People get a telephone bill of, say, $200 and they think, ‘O my goodness, I can’t pay that’, so they don’t. But pay what you can. At least it will make the bill smaller. If you don’t pay anything, the bill will just get bigger and even more impossible to pay.

7. Check your bank statements

Look out for fraudulent use and spurious charges. I was helping one lady and noticed there was $11 a month coming out of her bank account. But we did not have that on her budget sheet. She did not know what it was, so I asked her to check. It turned out she had taken a loan out with the bank and there was an insurance cost attached to the loan. She was done paying off the loan, but they had not stopped taking the insurance payment. When she brought this to the bank’s attention, they cancelled the automatic payment and refunded the money she had overpaid. It was so much she could pay off one of her credit cards. If we see something unusual on our bank statements, we should always question it.

8. Keep it simple

I had one client with six bank accounts and her bills came out of different accounts. Every week she had to transfer money from one account to another to make sure that a bill got paid. Sometimes she would transfer the money into the wrong bank account and end up with a dishonour fee in the correct bank account. There’s nothing wrong with having multiple accounts if you can manage them. But if it’s too complicated for you, you are going to get in a mess. Keep it simple.
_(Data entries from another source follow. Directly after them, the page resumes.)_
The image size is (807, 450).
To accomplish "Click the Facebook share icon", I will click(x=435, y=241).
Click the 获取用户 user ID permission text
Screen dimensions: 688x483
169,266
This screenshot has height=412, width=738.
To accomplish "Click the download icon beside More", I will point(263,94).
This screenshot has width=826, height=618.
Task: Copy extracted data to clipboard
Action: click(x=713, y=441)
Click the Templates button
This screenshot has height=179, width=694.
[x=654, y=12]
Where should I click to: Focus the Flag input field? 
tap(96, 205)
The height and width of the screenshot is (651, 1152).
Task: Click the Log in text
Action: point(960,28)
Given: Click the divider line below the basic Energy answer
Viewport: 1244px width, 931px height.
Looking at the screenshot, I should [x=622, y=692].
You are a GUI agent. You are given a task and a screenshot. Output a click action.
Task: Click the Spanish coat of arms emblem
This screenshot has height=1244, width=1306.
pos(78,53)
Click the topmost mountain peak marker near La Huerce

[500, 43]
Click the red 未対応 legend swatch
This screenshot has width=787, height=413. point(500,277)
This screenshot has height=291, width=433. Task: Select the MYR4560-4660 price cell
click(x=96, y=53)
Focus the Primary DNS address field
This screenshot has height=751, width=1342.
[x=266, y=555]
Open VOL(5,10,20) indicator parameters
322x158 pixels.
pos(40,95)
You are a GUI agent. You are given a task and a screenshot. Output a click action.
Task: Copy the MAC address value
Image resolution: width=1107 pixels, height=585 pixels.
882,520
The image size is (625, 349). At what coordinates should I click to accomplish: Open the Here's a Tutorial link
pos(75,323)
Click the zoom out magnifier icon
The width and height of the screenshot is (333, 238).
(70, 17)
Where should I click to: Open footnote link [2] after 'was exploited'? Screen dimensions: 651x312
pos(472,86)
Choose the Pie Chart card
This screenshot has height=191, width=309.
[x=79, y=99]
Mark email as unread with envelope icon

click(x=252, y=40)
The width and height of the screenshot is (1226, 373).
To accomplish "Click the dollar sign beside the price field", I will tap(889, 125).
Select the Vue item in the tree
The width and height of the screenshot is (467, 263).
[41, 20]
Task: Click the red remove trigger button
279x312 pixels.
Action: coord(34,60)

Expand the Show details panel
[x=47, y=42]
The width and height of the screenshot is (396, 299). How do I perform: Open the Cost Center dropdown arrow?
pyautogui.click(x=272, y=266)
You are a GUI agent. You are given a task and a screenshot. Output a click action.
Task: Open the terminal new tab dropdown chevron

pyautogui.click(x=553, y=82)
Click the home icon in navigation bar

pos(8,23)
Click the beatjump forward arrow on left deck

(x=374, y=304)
9. Take care with credit cards

Don’t use your credit card to withdraw cash. Once you withdraw the cash you can immediately be paying interest of around 23 per cent. Whereas if you use the card to purchase something, you will have weeks to pay it off before incurring interest. Also, be careful with balance transfers. This is where you transfer the balance of one credit card on to another credit card with a lower interest rate. The trick here is to ensure you don’t add any further debt to the card with the lower interest rate. Any debt repayments that you do make on the card will be deducted from the balance transfer first, meaning any further debt will be attracting a high interest rate, possibly for a long period, until the balance transfer debt is eliminated.     

10. Plan for the future

We always forget unexpected medical, dental and optician bills. Put them in your budget. If you allocate $1000 this year for dental treatment, it’s possible you may not use it. But next year you might have a $2,000 dental bill and that money will then be available. If you lost your job today what is going to happen? Is it worth considering income protection insurance? Or would it be better to put the money you might have spent on insurance aside and build up an emergency fund for unexpected expenses? Think it through. Account for everything and plan ahead.